News

‘We are With Her’ for a violence free Sri Lanka

6 June 2019

COLOMBO, Sri Lanka (06 June 2019): Violence against women and girls is widely recognized as an international public health and human rights concern. 1 in 3 female homicides in Sri Lanka are related to intimate partner violence and 69% of such incidences go unreported, according to a study done in 5 provinces commissioned by the United Nations Population Fund (UNFPA).

In 2018, the High Commission of Canada to Sri Lanka issued a grant of CAD 900,000 to UNFPA in support of addressing sexual and gender-based violence by strengthening public institutions. The 2.5 year project ‘We are With Her’ is implemented by UNFPA in collaboration with the Ministry of Women and Child Affairs and Dry Zone Development, the Department of Census and Statistics, and the Human Rights Commission in Sri Lanka. The project aims to ensure public sector officials stand with survivors of gender-based violence to provide essential services that support their safety, wellbeing and access to justice.

On 6 June 2019, a progress review consultation was held to share highlights of the current work that has been completed through the project, and to discuss the way forward.  

Speaking at the meeting, Ms. Dharshana Senanayake, Secretary to the Ministry of Women and Child Affairs and Dry Zone Development stated, “Evidence-based policies on violence against women is critical to ensure that we leave no one behind. UNFPA and the High Commission of Canada to Sri Lanka has contributed greatly in strengthening the capacity of our officials to address sexual and gender-based violence in the country”.

Ms. Indu Bandara, Director General of the Department of Census and Statistics who was also present at the meeting further added that, “Data on violence against women and girls is crucial to understanding the magnitude of the issue, and to ensure an institutionalized and coordinated response to support survivors of violence”.

Further, Ms. Ritsu Nacken, UNFPA Representative highlighted: "The tragedy of the Easter Sunday attacks reminded us all of the urgent need to address the issue of violence. Addressing gender-based violence is an important step towards creating a peaceful Sri Lanka, and promoting gender equality is a critical part of the country’s journey towards a more inclusive society, which respects and promotes diversity".

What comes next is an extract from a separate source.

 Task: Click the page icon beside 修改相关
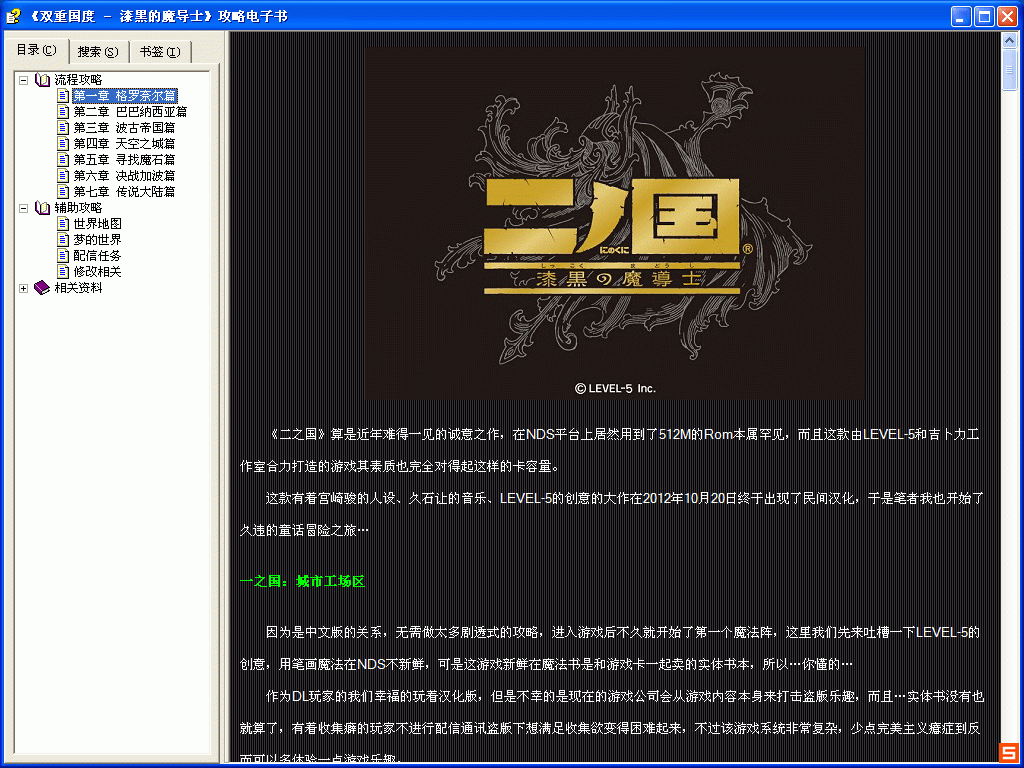pyautogui.click(x=63, y=272)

Mr. Claude Goulet, Counsellor (Development) and Head of Cooperation to the High Commission of Canada to Sri Lanka added, “A major barrier to gender equality is sexual and gender-based violence. Canada is extremely happy to be a part of this project, which is one of the key initiatives of Canada’s Feminist International Assistance Policy”.

Speaking on the importance of understanding structural violence, Dr. Deepika Udagama, Chairperson of the Human Rights Commission in Sri Lanka emphasized that, “Sexual and gender-based violence is so normalized because of the socialization process that lays down how men and women should behave. This affects the reproductive health and rights of women. Do women have the number of children they have, because they want to? Or is it because it is a cultural obligation?” She further added that, “Sri Lankan women have achieved so much over the past few years, yet our progress is lagging because of structural violence”.

To eliminate all forms of violence against women and girls, every police officer, every legal officer, every doctor, every nurse, and each and every public official should stand with her. Because, it is only if WE are with HER, that we can create a violence free Sri Lanka.